Arpad Danos
Arpad Danos is involved with CIViC (Clinical Interpretation of Variants in Cancer, www.civicdb.org) as an editor, and works on training and development of the CIViC data model to integrate new cancer variant classification guidelines, and keep pace with the rapidly evolving field of clinical cancer variant interpretation.
Abstract
Arpad Danos, Zach Skidmore, Haolin Shen, Christina Gurnett, Josh Rubin, Dustin Baldridge, Barak Cohen, Malachi Griffith, Obi L. Griffith
Washington University School of Medicine, St. Louis, MO, USA
Functional genomics, which involves massively parallel experimentation on a large set of variants (e.g., saturation mutagenesis of missense mutations) from a single gene, leveraging next generation sequencing, has emerged as an active area to gain large datasets. Visualization and analysis requires specialized tools that work with large volumes of parameterized data. To address this general problem, we developed a functional genomics data visualizer which was used with multiple TP53 datasets associated with loss of function and dominant negative activity. We have curated a validation set of ~100 TP53 variants drawn from biomedical literature, and this curation is being entered into the CIViC database (www.civicdb.org). We also performed clustering analysis on TP53 datasets to classify variants by functional type.

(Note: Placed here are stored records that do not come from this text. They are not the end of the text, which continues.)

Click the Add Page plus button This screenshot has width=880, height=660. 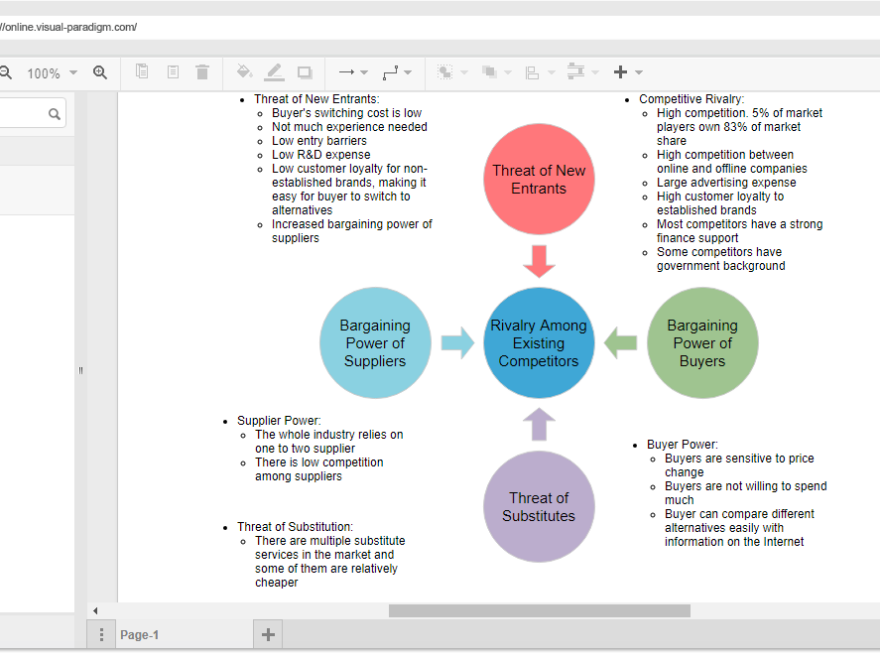click(267, 634)
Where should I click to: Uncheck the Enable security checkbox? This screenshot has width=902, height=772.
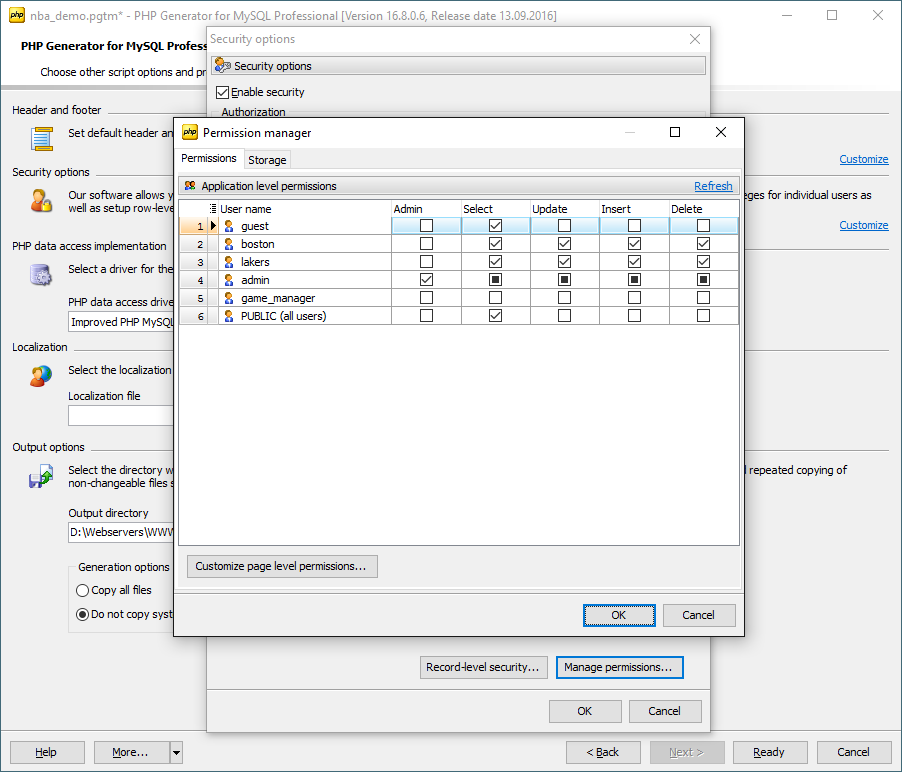pyautogui.click(x=223, y=92)
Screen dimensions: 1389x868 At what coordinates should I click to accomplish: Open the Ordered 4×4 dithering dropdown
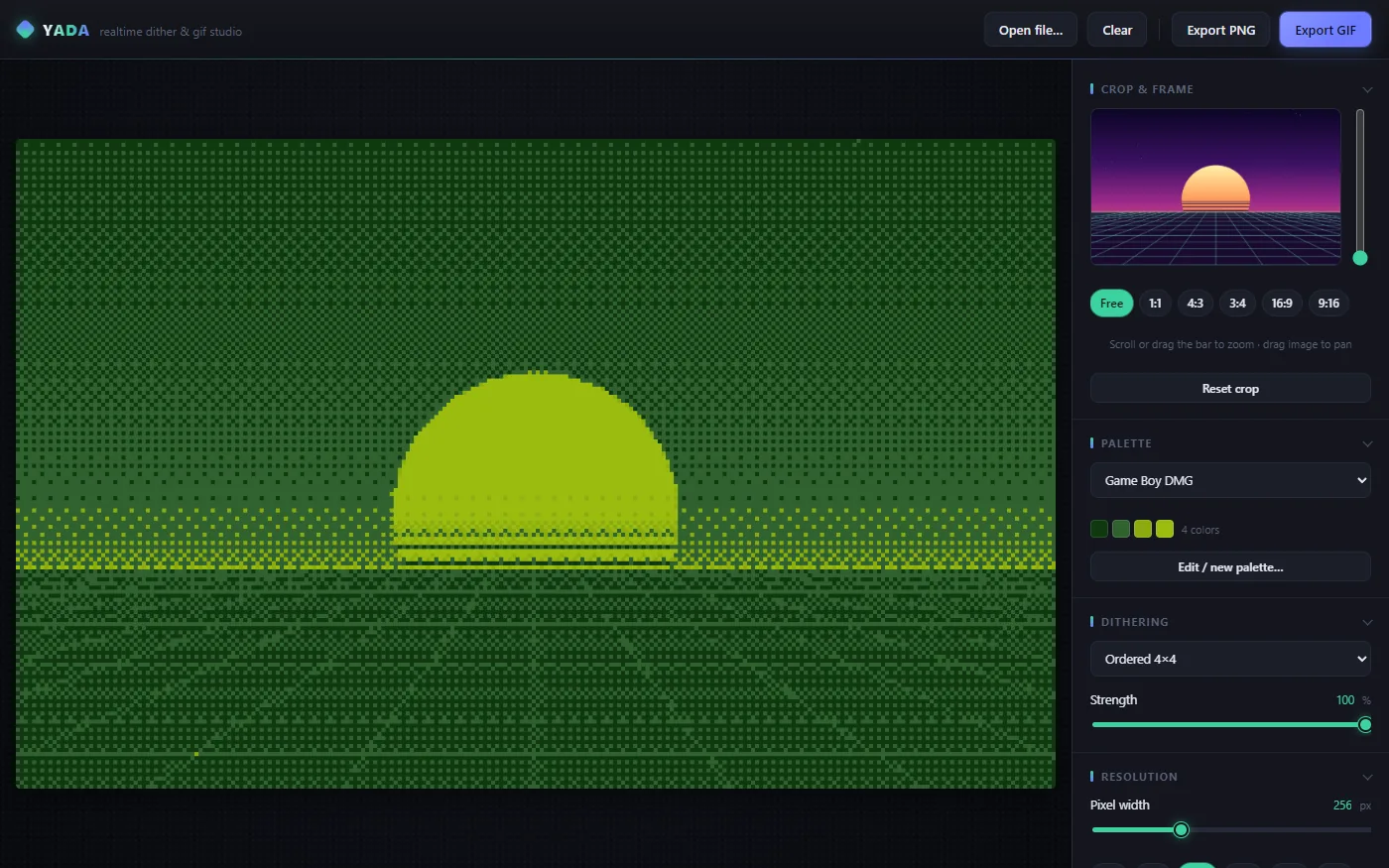pyautogui.click(x=1230, y=659)
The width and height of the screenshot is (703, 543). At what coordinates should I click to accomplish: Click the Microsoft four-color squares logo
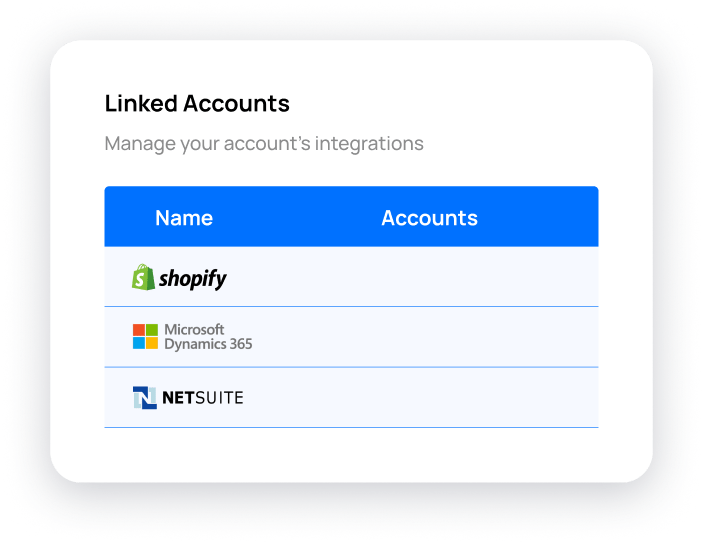pos(145,337)
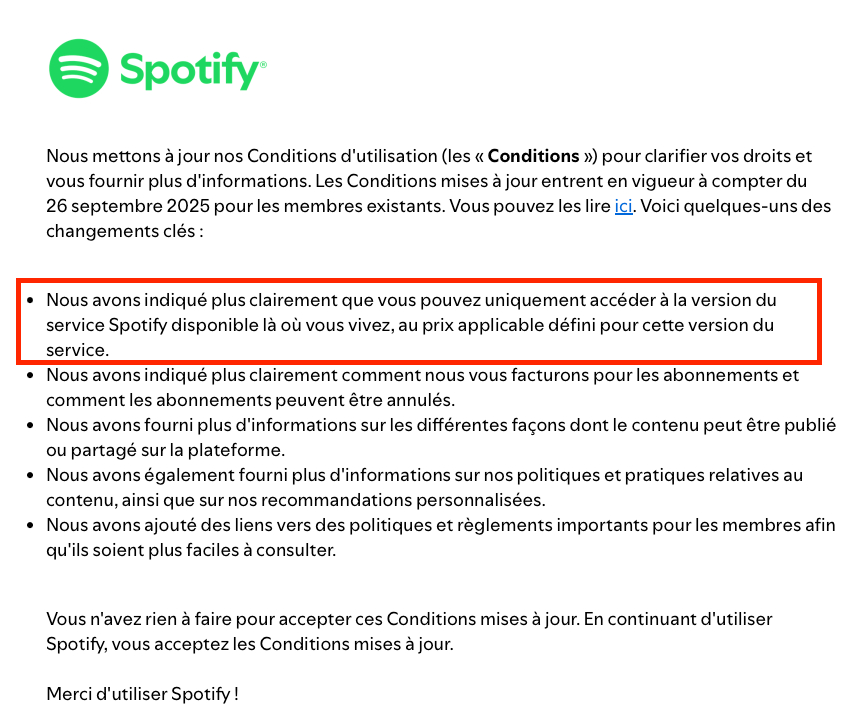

Written in R shiny, our visualizer provides a convenient way to explore data related to these assays, including how well the assay covered the genomic space, the relative signal of a mutation related to the entire assay, and a way to compare across assays. Setup is straightforward, requiring just a yaml file for configuration. For the TP53 validation set, literature is searched for biomedical assays focusing on individual variants, and curated as CIViC Functional Evidence Items. Clustering analysis is performed with R, and compared to the validation dataset. Thus Far, we clustered 4 experimental variables over 1041 TP53 variants drawn from 2 functional genomics datasets into categories of loss of function or no change. When compared to a smaller validation set, classifications were as expected, suggesting possible predictive value.